In theory, there should be strictness options like this for other/all elements besides just ``p''; but I treat this as a specal case simply because of the fact that ``p'' occurs so frequently and its end-tag is omitted so often; and also because application of strictness rules at parse-time across all elements often makes tiny errors in HTML coding produce drastically bad parse-trees, in my experience.

If you find that you wish you had an option like this to enforce content-models on all elements, then I suggest that what you want is content-model checking as a stage after TreeBuilder has finished parsing.

This determines whether TreeBuilder will normally store comments found while parsing content into $root. Currently, this is off by default.

This determines whether TreeBuilder will normally store markup declarations found while parsing content into $root. Currently, this is off by default.

It is somewhat of a known bug (to be fixed one of these days, if anyone needs it?) that declarations in the preamble (before the ``html'' start-tag) end up actually under the ``html'' element.

This determines whether TreeBuilder will normally store processing instructions found while parsing content into $root -- assuming a recent version of HTML::Parser (old versions won't parse PIs correctly). Currently, this is off (false) by default.

It is somewhat of a known bug (to be fixed one of these days, if anyone needs it?) that PIs in the preamble (before the ``html'' start-tag) end up actually under the ``html'' element.

This determines whether syntax errors during parsing should generate warnings, emitted via Perl's warn function.

This is off (false) by default.


HTML is rather harder to parse than people who write it generally suspect.

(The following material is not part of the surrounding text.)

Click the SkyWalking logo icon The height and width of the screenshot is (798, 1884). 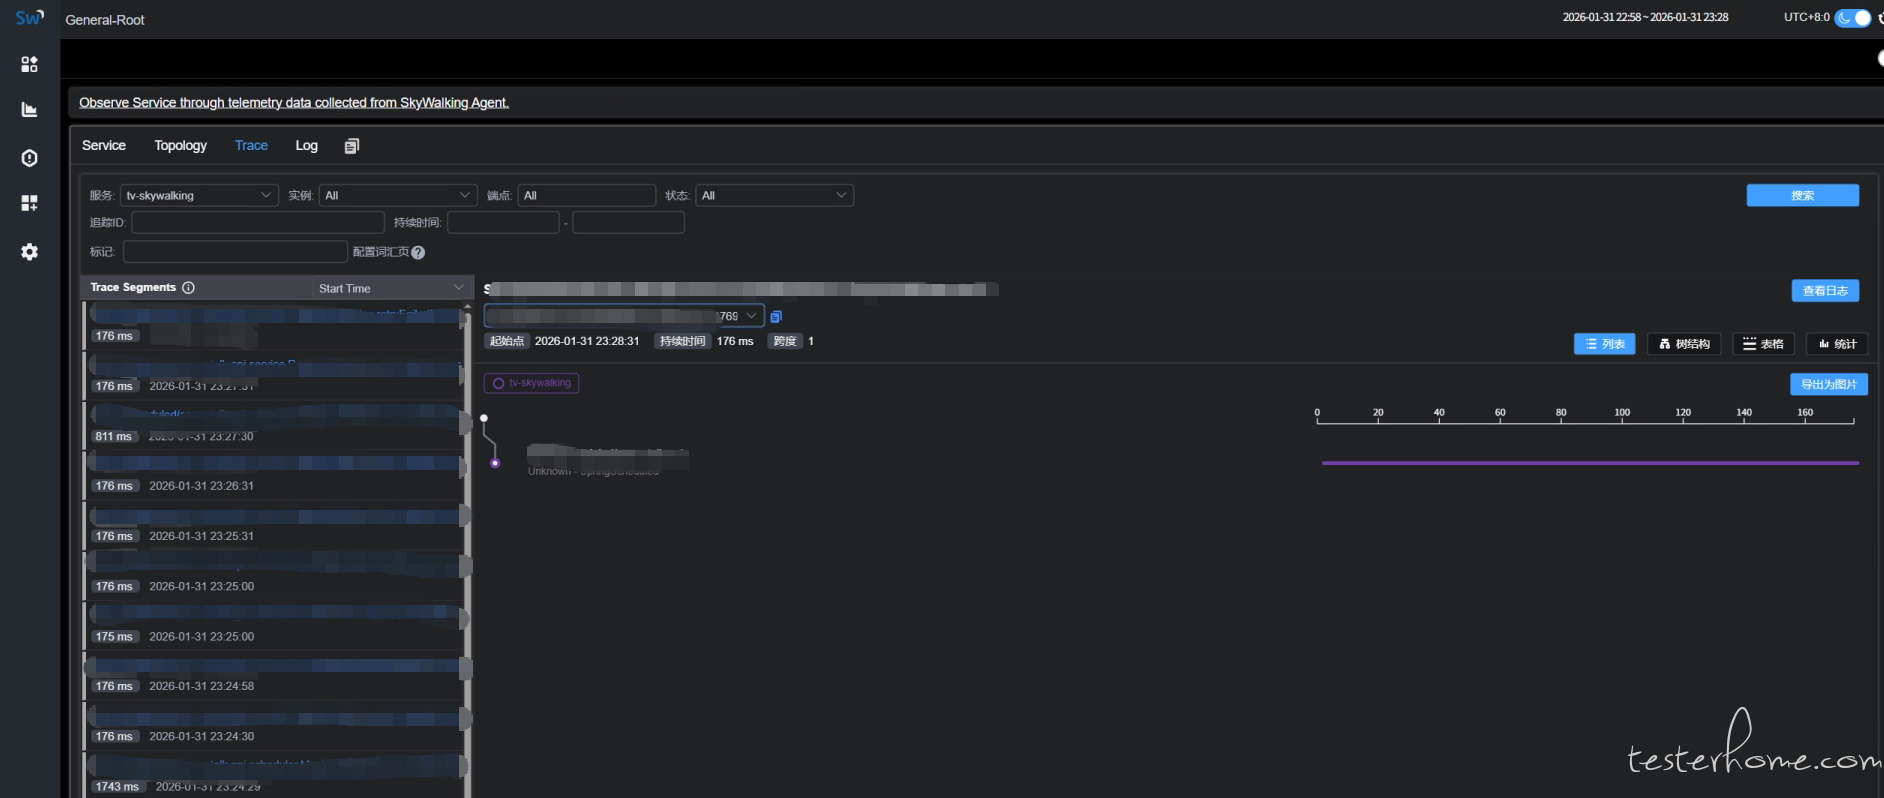[x=29, y=18]
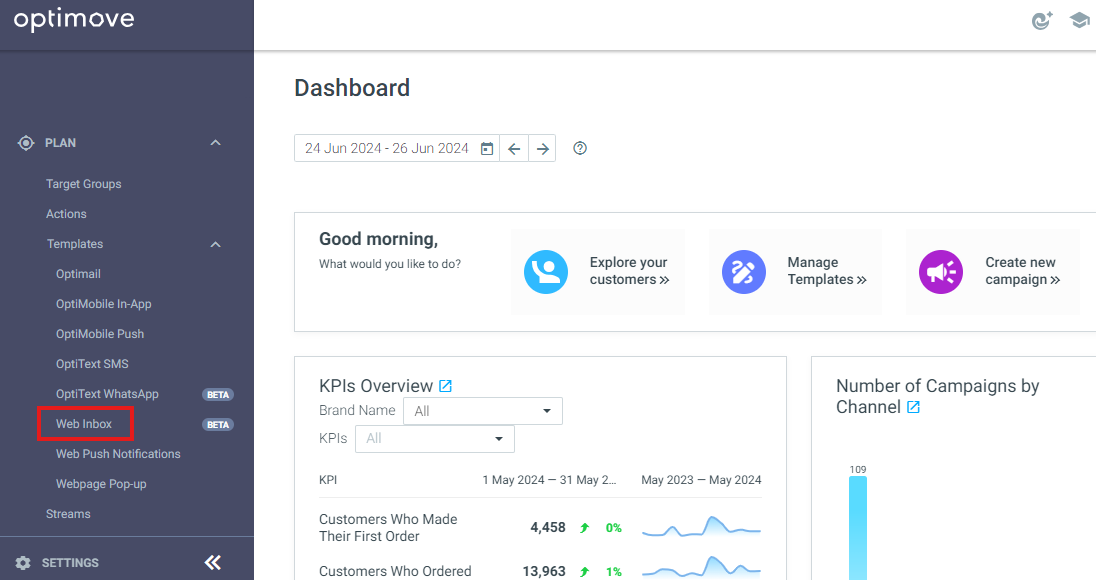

Here's the problem: HTML is a kind of SGML that permits ``minimization'' and ``implication''. In short, this means that you don't have to close every tag you open (because the opening of a subsequent tag may implicitly close it), and if you use a tag that can't occur in the context you seem to using it in, under certain conditions the parser will be able to realize you mean to leave the current context and enter the new one, that being the only one that your code could correctly be interpreted in.

Now, this would all work flawlessly and unproblematically if: 1) all the rules that both prescribe and describe HTML were (and had been) clearly set out, and 2) everyone was aware of these rules and wrote their code in compliance to them.

However, it didn't happen that way, and so most HTML pages are difficult if not impossible to correctly parse with nearly any set of straightforward SGML rules. That's why the internals of HTML::TreeBuilder consist of lots and lots of special cases -- instead of being just a generic SGML parser with HTML DTD rules plugged in.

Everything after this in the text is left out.